Violence against women who are too cowed to speak out for reasons ranging from strong adherence to patriarchal cultures or financial dependency on the abuser is one of the areas feminist criticisms address with a view to changing perceptions and behavioural patterns of women in such situations. Beatrice and her sister-in-law, Aunty Ifeoma, work together in the novel to create a dynamic and complex representation of the postcolonial Nigerian woman. The women are essentially opposing models of postcolonial feminism. Beatrice is docile and traditional, yet finds the strength to quietly rebel against the power of her husband.
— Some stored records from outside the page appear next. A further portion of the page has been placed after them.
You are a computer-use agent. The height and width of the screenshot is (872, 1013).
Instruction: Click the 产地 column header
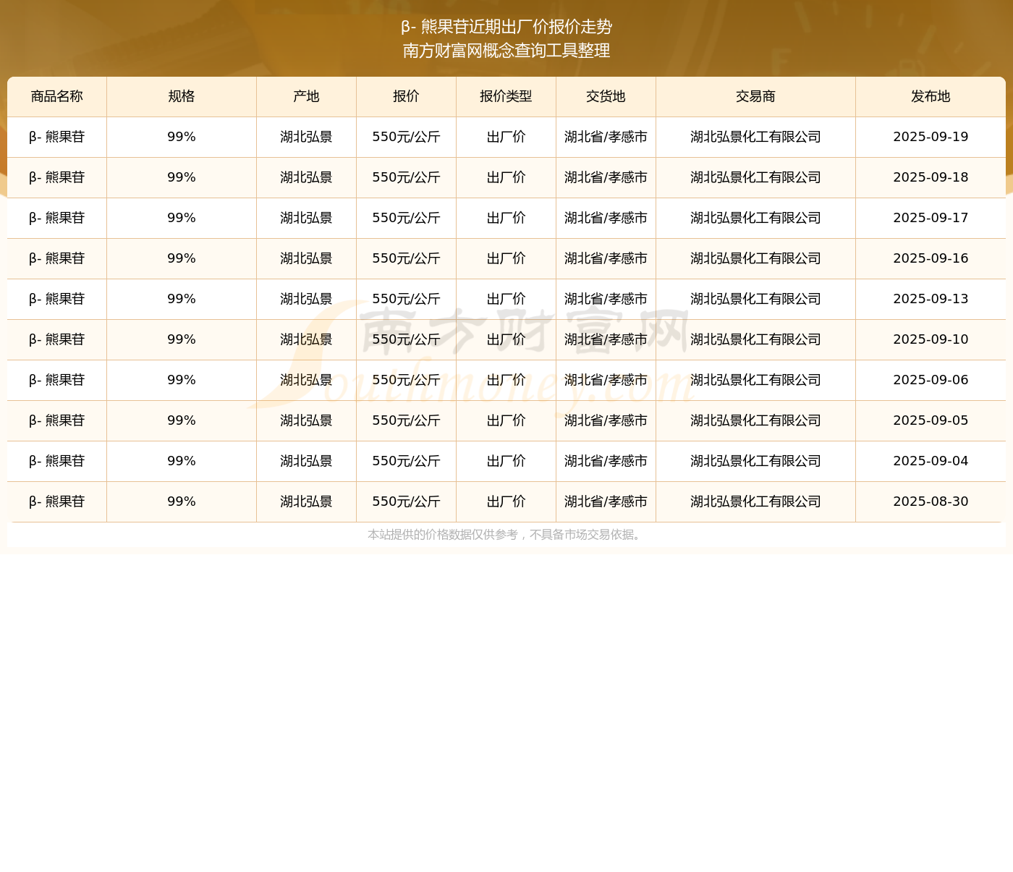coord(306,96)
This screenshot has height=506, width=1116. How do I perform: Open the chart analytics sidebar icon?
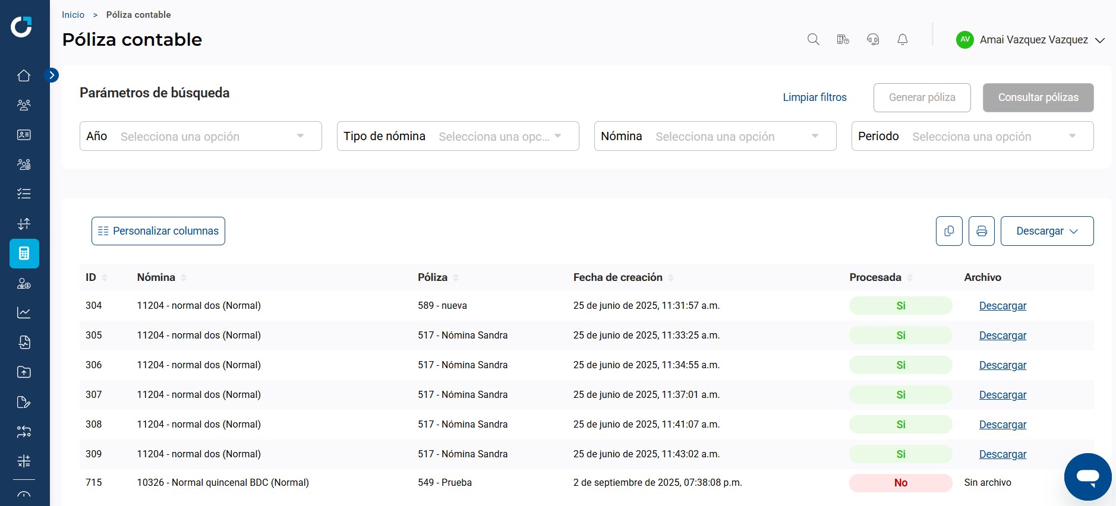point(24,312)
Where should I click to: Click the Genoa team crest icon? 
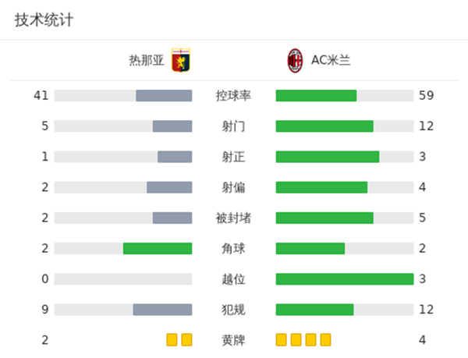point(181,60)
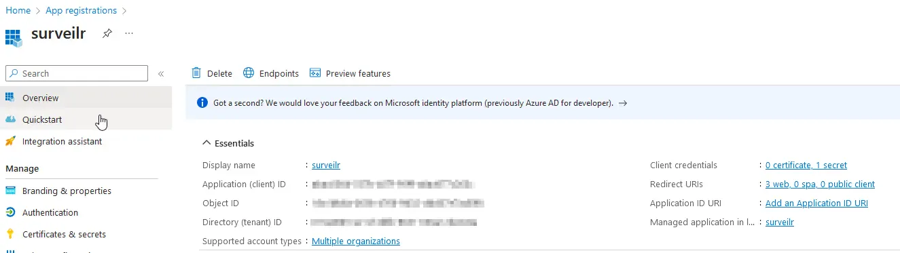
Task: Click the Integration assistant rocket icon
Action: [10, 141]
Ifeoma is zealous, strong and vocal about her disapproval of the current gender relations in Nigeria.
References:
Adichie, Chimamanda Ngozi. Purple Hibiscus. Nigeria: Farafina, 2003. Print.
Bloom, S. Violence against Women and Girls: A Compendium of Monitoring and Evaluation
            Indicators. Chapel Hill, NC: Measure Evaluation, 2008. Print.
Butler, J. Gender Trouble: Feminism and the Subversion of identity New York: Routledge, 1999.
            Print.
Connolly, P. Racism, Gender, Identities and Young Children. London:Routeledge, 1998. Print.

Dobash R and Dobash P. Women, Violence and Social Change. New York: Routledge, 1992.       Print.